Ilustrasi negara Korea Selatan
Ilustrasi negara Korea Selatan

Bank sentral Korea Selatan mempertahankan suku bunga acuan di level 2,50 persen sesuai dengan ekspektasi pasar. Keputusan didasari penurunan nilai tukar Won melemah sekitar 0,2 persen menjadi 1.466,6 terhadap dolar AS sehingga mempersempit ruang pelonggaran kebijakan.

Dikutip dari CNBC Internasional, indeks acuan Korea Selatan, Kospi, melesat 0,57 persen. Indeks Kosdaq yang terdiri dari saham-saham berkapitalisasi kecil dibuka datar.

Di Jepang, indeks Nikkei 225 merosot 1,05 persen. Sedangkan indeks Topix naik tipis 0,15 persen. 

Ilustrasi Ekonomi dan Investasi

Saham Toyota Industries melonjak 5,8 persen menyusul penguatan saham Toyota Motors. Perusahaan mengatakan setuju untuk menaikkan penawarannya untuk Toyota Industries menjadi 18.800 yen atau U$118,11 per saham.

Indeks acuan Australia, S&P/ASX 200, juga mencatat lonjakan sebesar 0,46 persen. Indeks Hang Seng Hong Kong bergerak turun ke level 26.901 dari posisi sebelumnya di area 26.999,81.

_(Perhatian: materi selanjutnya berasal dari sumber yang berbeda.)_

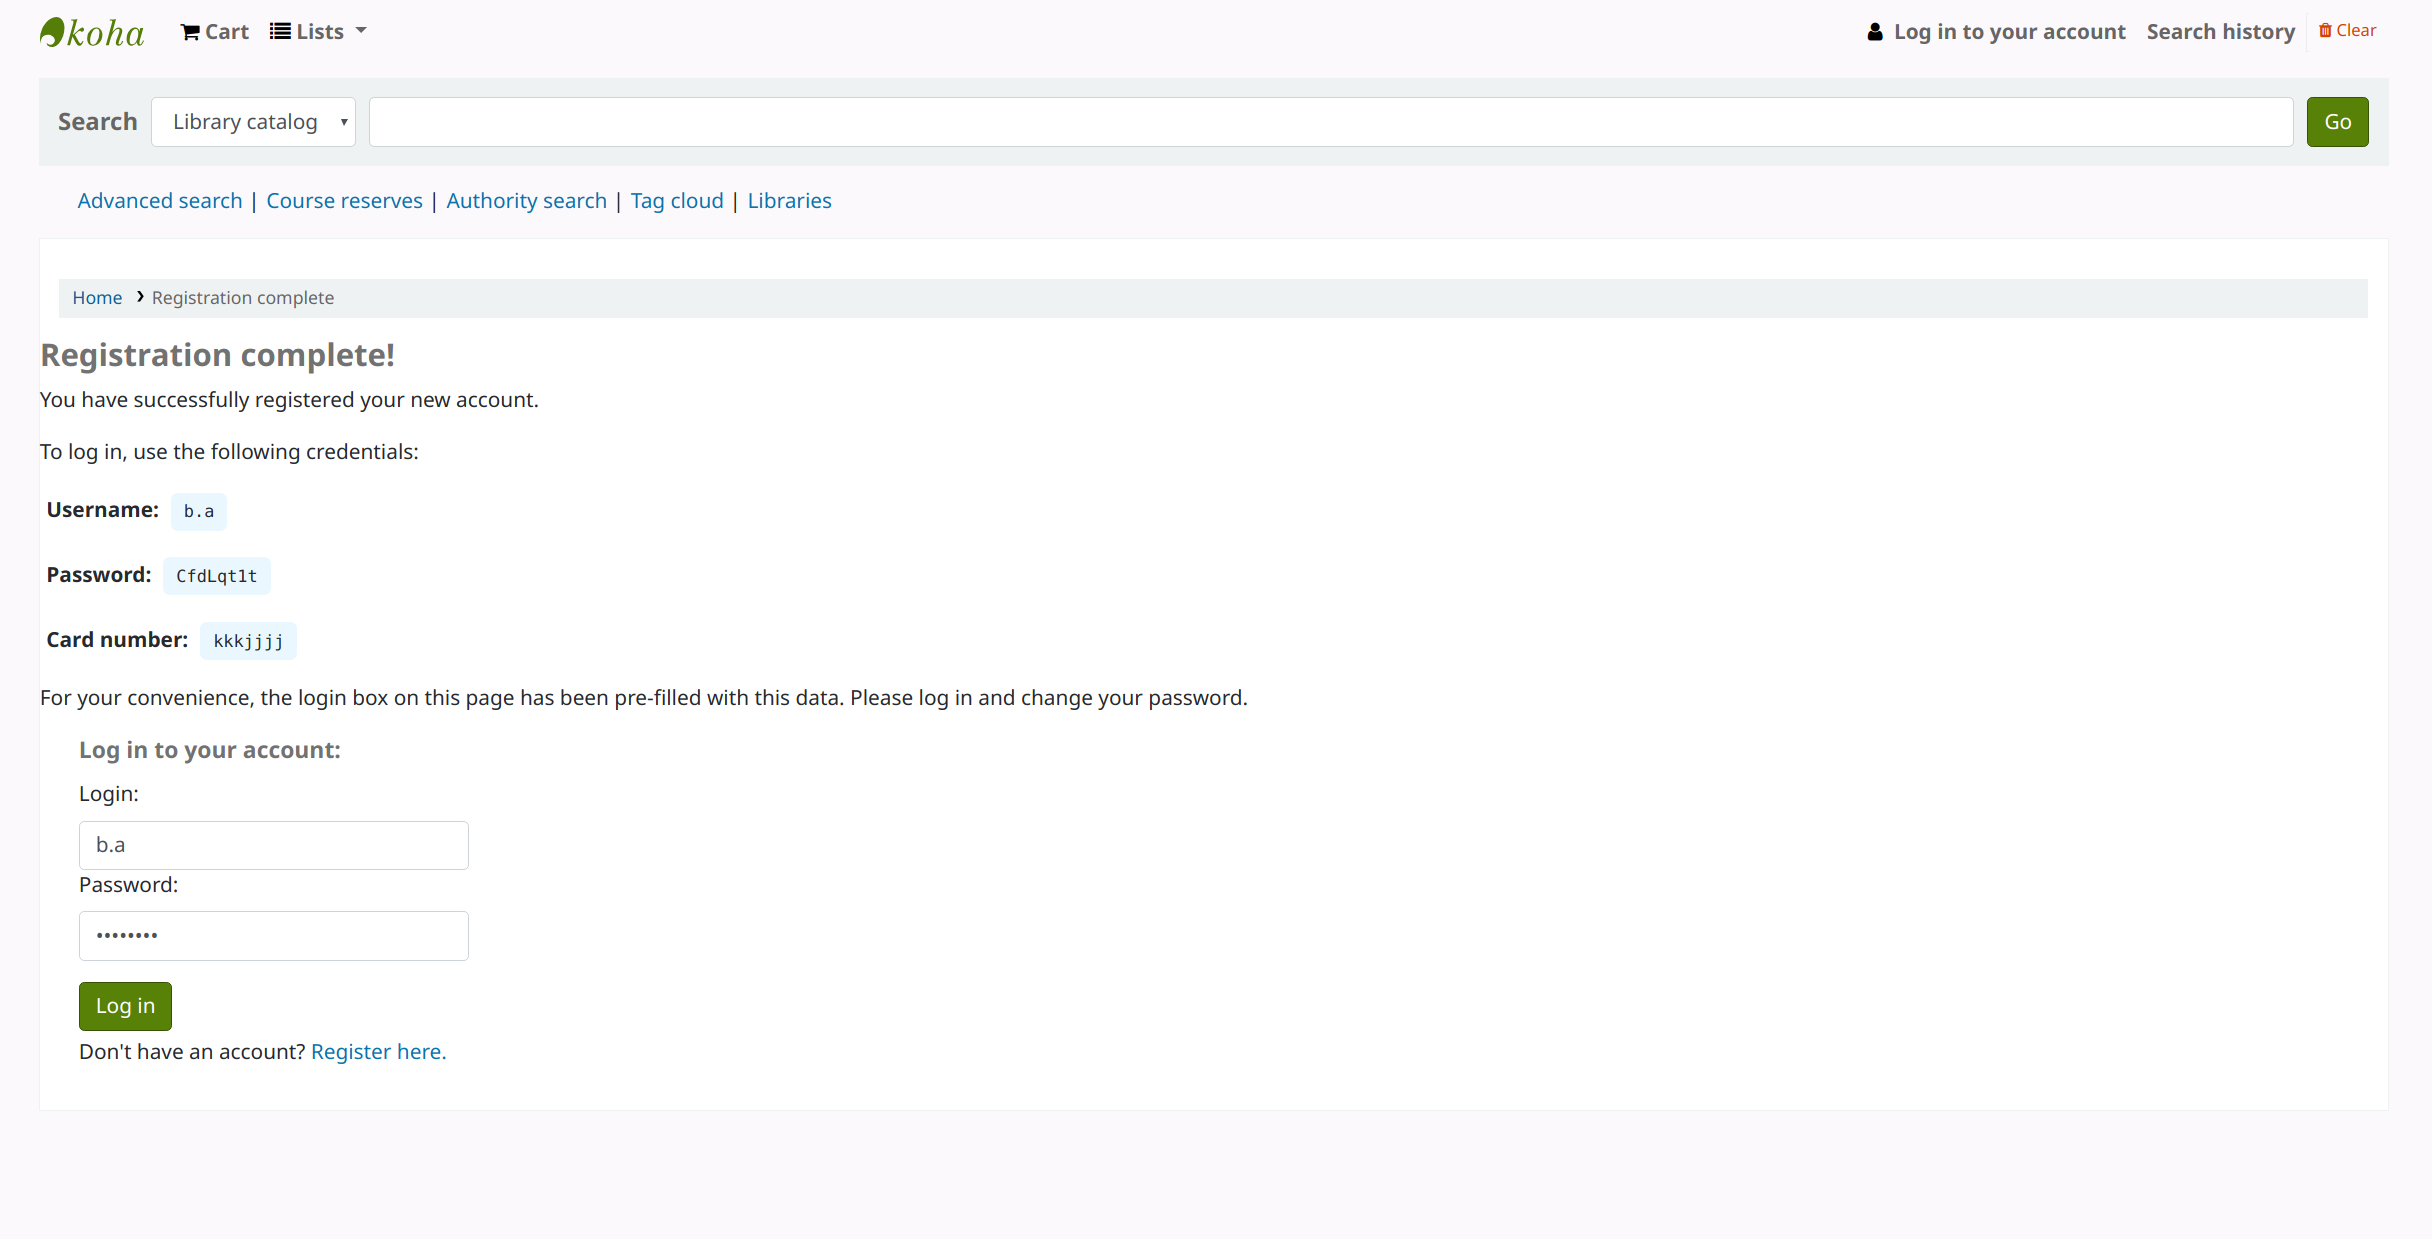Image resolution: width=2432 pixels, height=1239 pixels.
Task: Click Home in the breadcrumb
Action: (97, 298)
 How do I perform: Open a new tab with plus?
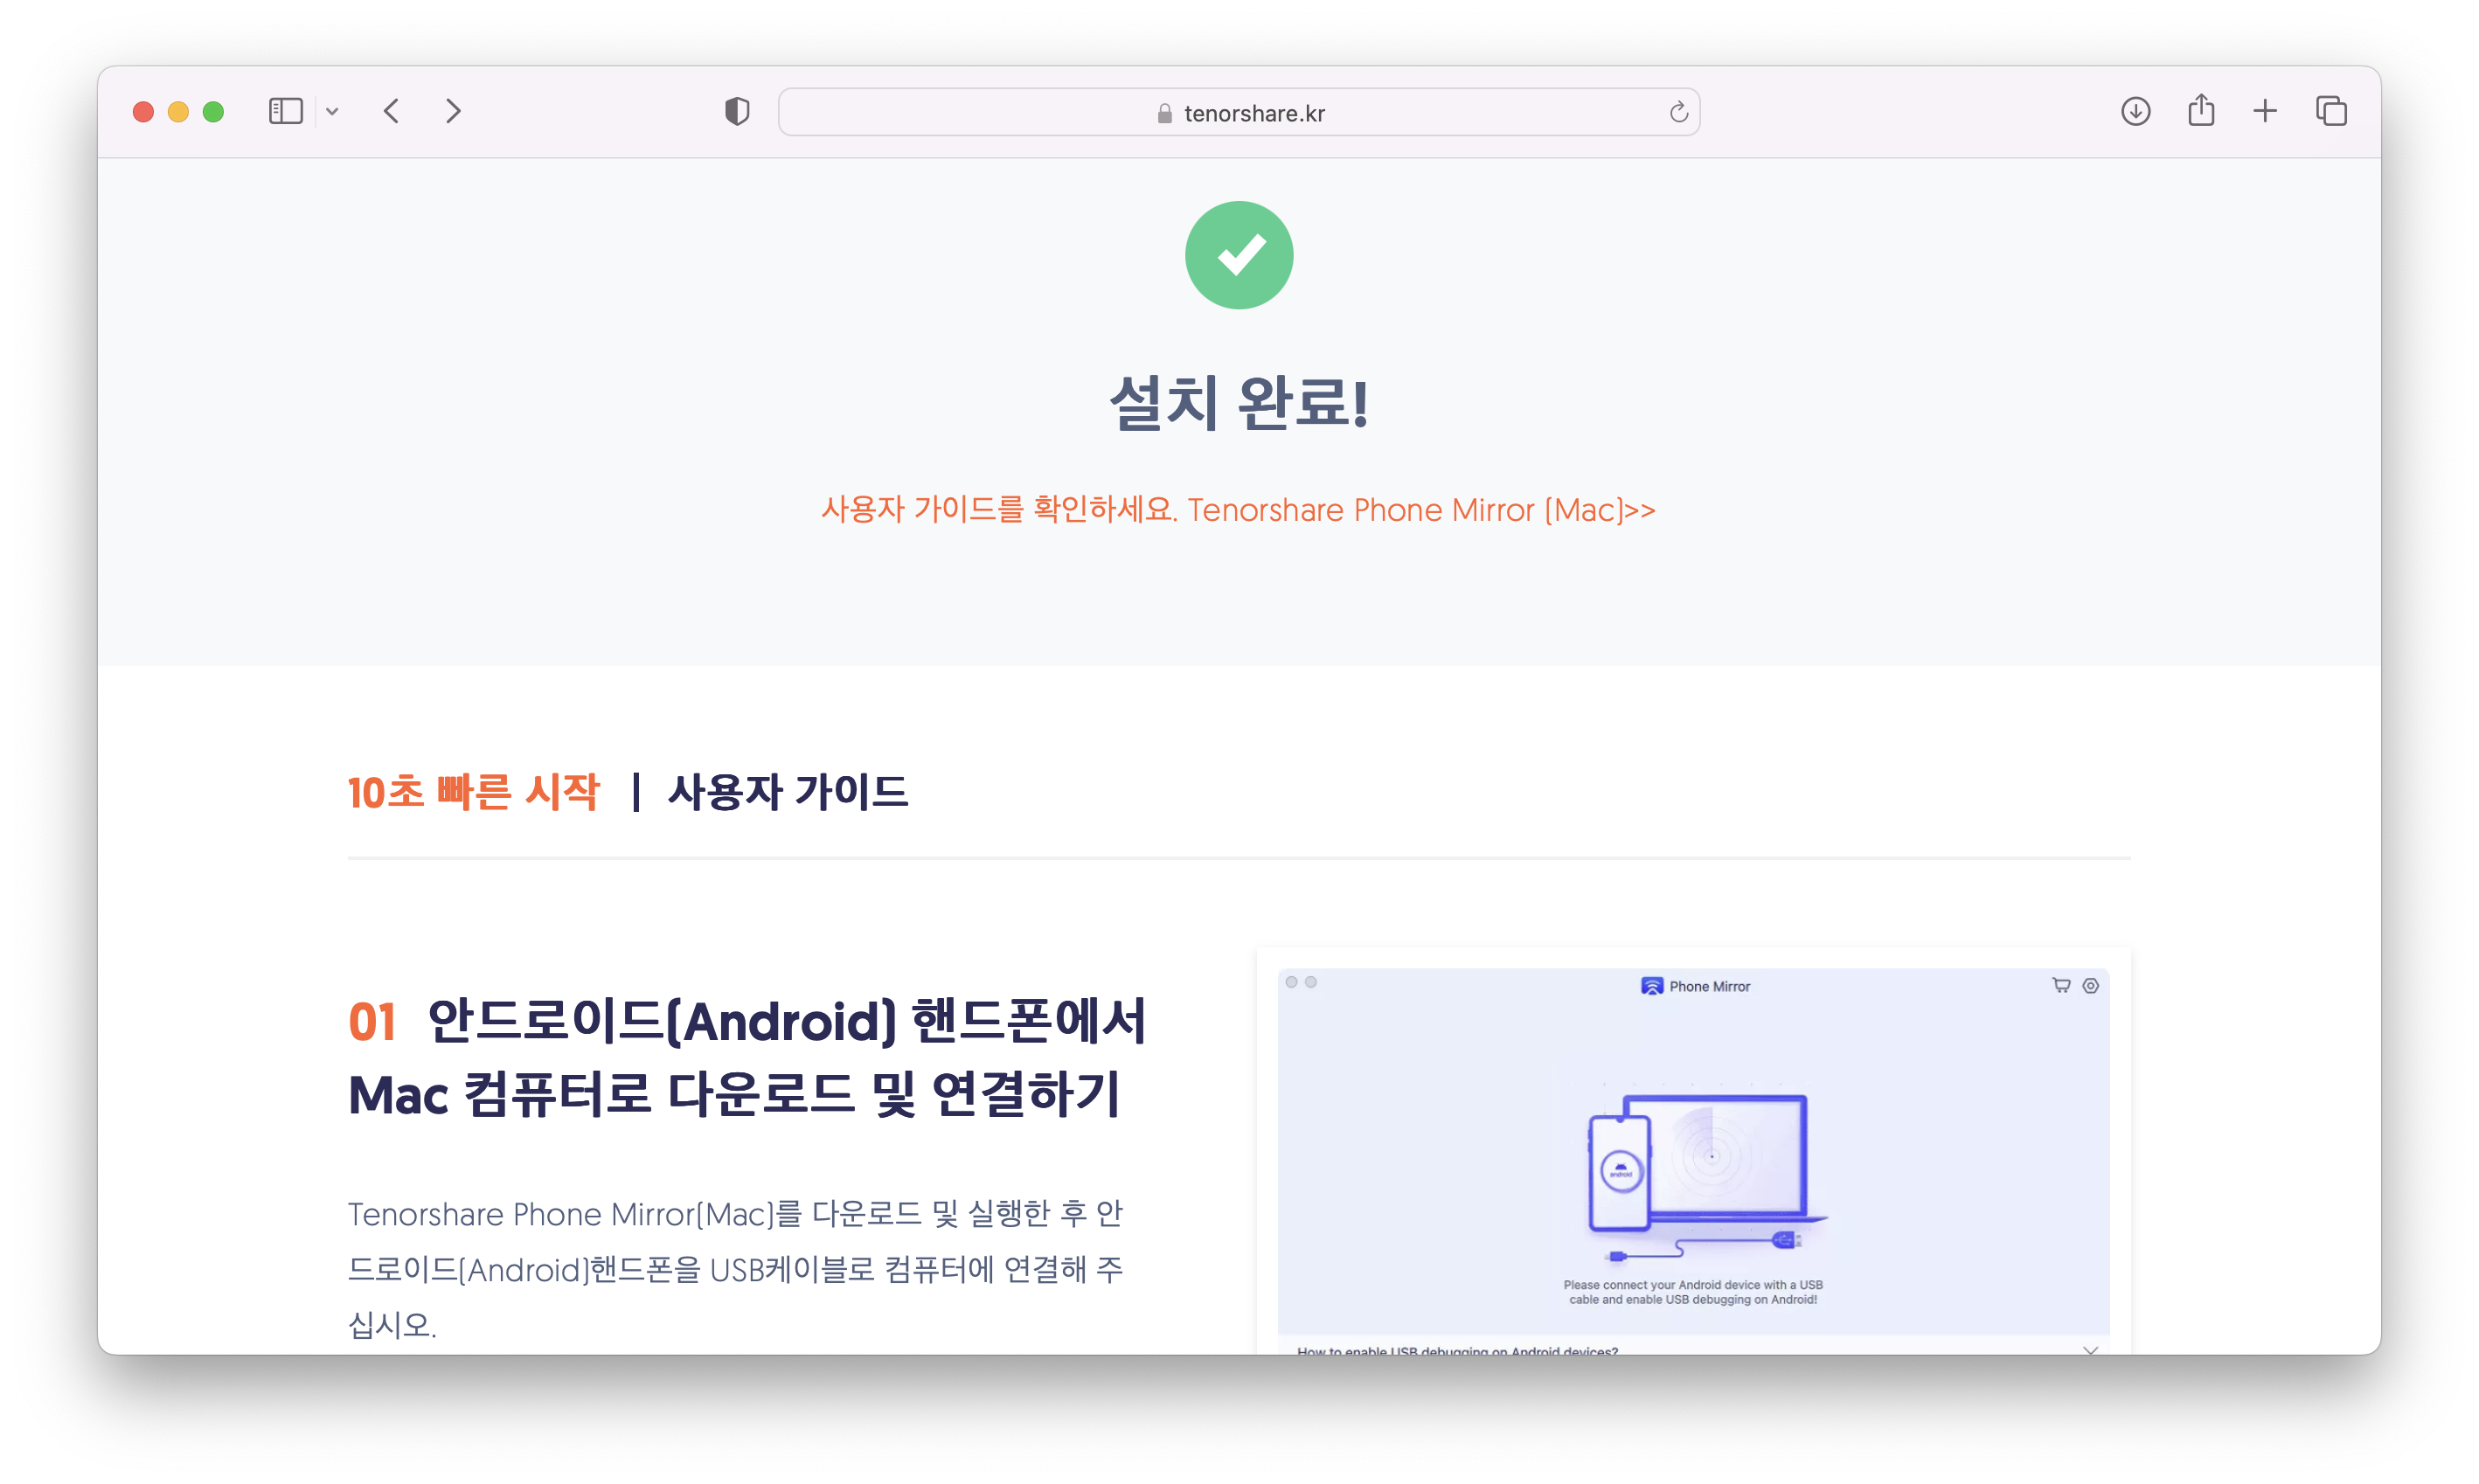(2265, 111)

Meninjau bursa Amerika Serikat, saham-saham berjatuhan untuk sesi kedua berturut-turut sehingga semakin menjauh dari rekor level tertingginya. Tekanan dipicu sikap investor yang sedang mencermati serangkaian laporan pendapatan terbaru dan memantau perkembangan geopolitik.

Saham sektor teknologi menghambat laju pasar secara keseluruhan. Saham-saham chip mengalami kerugian besar, seperti Broadcom anjlok 4 persen serta Nvidia dan Mikron Technologi merosot lebih dari 1 persen.

Indeks  S&P 500 melemah 0,53 persen menjadi 6.926,60. indeks Dow Jones Industrial Average tergerus 42,36 poin atau 0,09 persen ke level 49.149,63.  

Nasdaq Composite kehilangan 1 persen ke posisi 23.471,75. Koreksi inu menjadi hari kedua berturut-turut bagi ketiga indeks acuan Wall Street.